*TEXT PROVIDED:*

It’s just two months into the school year, and students in my class are working in their student-led, heterogeneous learning communities. Students know these as just “learning communities.” In distress, “Leilani” stormed out of her learning community and walked up to me to ask, “Mr. Manfre, can I switch groups?” When I asked why, she proclaim​​ed, “Well, they just don’t get it!” At that moment, I realized Leilani was exactly where she was supposed to be.

Leilani had always been a high-performing student in mathematics. In previous years, she would correctly complete her assigned work, and then the teacher would “differentiate” by providing new material to accelerate her learning and avoid “holding her back.”

That approach fed into the misconception that high performance correlates to greater mathematical ability, when in fact, it’s actually just quick processing. Quick processors like Leilani thrive in an inequitable educational system bounded by tight time constraints of a class period, school day, and school year.

Providing Leilani with this sort of accelerated differentiation feeds into the fixed (and incorrect) mindset that she is smarter than her peers. In fact, the more I accelerate her learning, the more isolated her learning experiences become, narrowing her perspectives of mathematics and decreasing opportunities for her to develop conceptual understanding through discourse.

For every Leilani, there’s a “Keala,” a “low-performing” student who is only perceived this way because she’s not a quick processor. Keala needs to understand the intricacies of the whys and hows of mathematics in order to fully process it. She may also need more visuals, as it is harder for her to grasp abstract concepts. Keala’s needs would be seen as an inconvenience in a classroom that valued fluency above all.

Typical Differentiation

In many math classrooms, teachers work hard trying to meet the different needs of their students. You may see typical differentiated classrooms working with three isolated stations: (1) the Leilanis working by themselves or collaboratively on accelerated material, (2) the Kealas receiving small group differentiated instruction, and (3) the rest of the class working individually, in pairs, or in small groups on grade-level content.

The problem is, when high-performing students are placed in these homogeneous groupings, nobody has to ask (or answer) the depth questions of  “why” and “how” for multiple reasons:

  • Mistakes are at a minimum, so even when there is discourse, there is much agreement over the most likely correct answer.
  • Since there are fewer mistakes, students develop math anxiety, or fear of being wrong, and are less likely to ask questions that would show they don’t know.
  • The teacher is often spending most of their time with the struggling low performers and not able to ask questions to challenge and extend the conceptual understanding of the high performers. This also leads to lower-performing students being conditioned as passive recipients of learning instead of active contributors to their learning environment.

What if isolated differentiation was not the solution? What if there was a way to have “differentiation through inclusivity” where students at different mathematical performance levels got their individual needs met, not through isolation, but by working together? There is.

In order to receive differentiation through inclusivity, there is an overarching core belief and three key components that must be addressed.

Core belief: All students are capable of learning mathematics through different processing times and mechanisms. Some need more time, others need alternative approaches or additional scaffolds, but all can learn math.

If we embrace this core belief, then we truly understand that people aren’t good or bad at math, just unique in how they bridge surface to deep to transfer learning. Archaic math classrooms honor and reward the quick processors and their speed in fluency over the rest; whereas contemporary math classrooms are grounded in research that values and prioritizes deep conceptual understanding, which comes from embracing the knowledge that mathematics can be learned and executed in multiple ways through many different representations.

*TASKS TO CARRY OUT:*
**1.** Repeat the passage on math differentiation starting at "What if isolated" and ending at "together? There is.".
**2.** Answer these questions using the passage on math differentiation.
(a) What did Leilani ask Mr. Manfre when she walked up to him?
(b) How many isolated stations are there in the typical differentiated classrooms described?
(c) According to the core belief, what are all students capable of?
This data comes from a different source.

Items stored from a collection:
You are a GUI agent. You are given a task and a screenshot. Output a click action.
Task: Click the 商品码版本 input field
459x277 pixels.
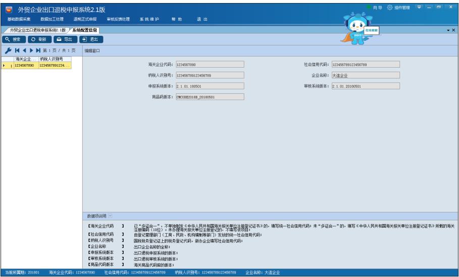[x=209, y=97]
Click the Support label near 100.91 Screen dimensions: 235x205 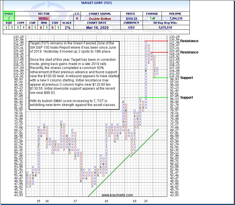187,78
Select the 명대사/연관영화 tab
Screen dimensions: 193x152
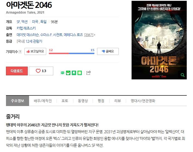pyautogui.click(x=143, y=101)
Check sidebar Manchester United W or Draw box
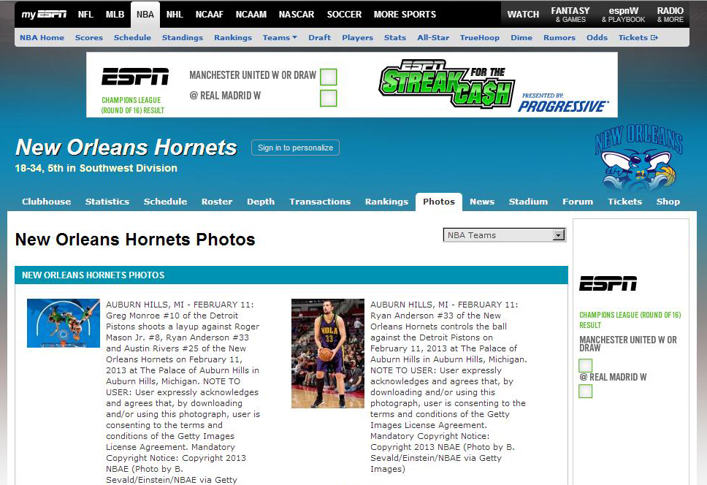 click(586, 365)
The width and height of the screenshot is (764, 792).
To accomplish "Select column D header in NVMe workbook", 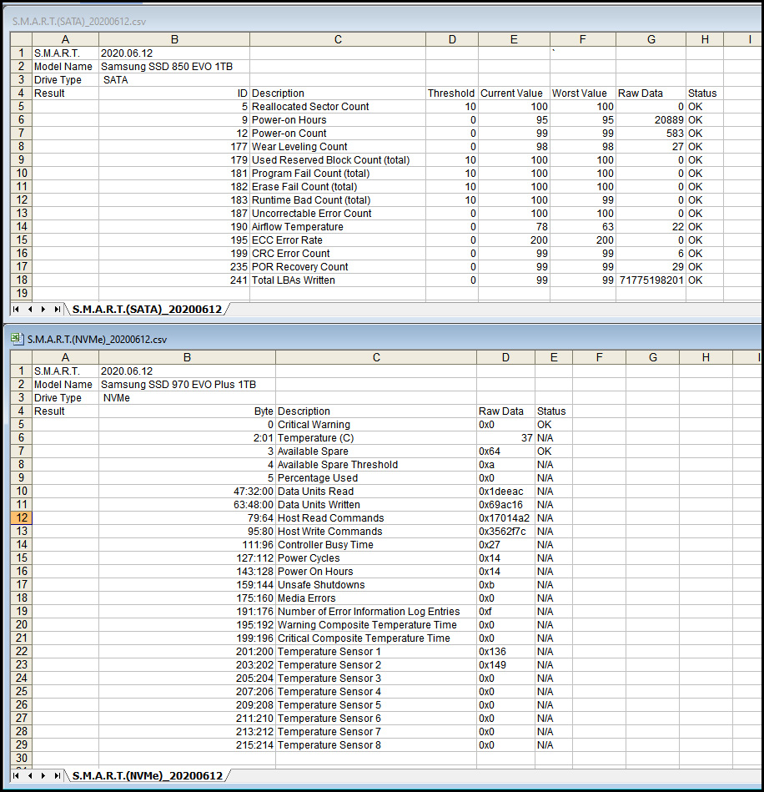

*THE SOLUTIONS:*
**1.**
What if isolated differentiation was not the solution? What if there was a way to have “differentiation through inclusivity” where students at different mathematical performance levels got their individual needs met, not through isolation, but by working together? There is.

**2.**
(a) She asked, "Mr. Manfre, can I switch groups?"
(b) Three.
(c) Learning mathematics through different processing times and mechanisms.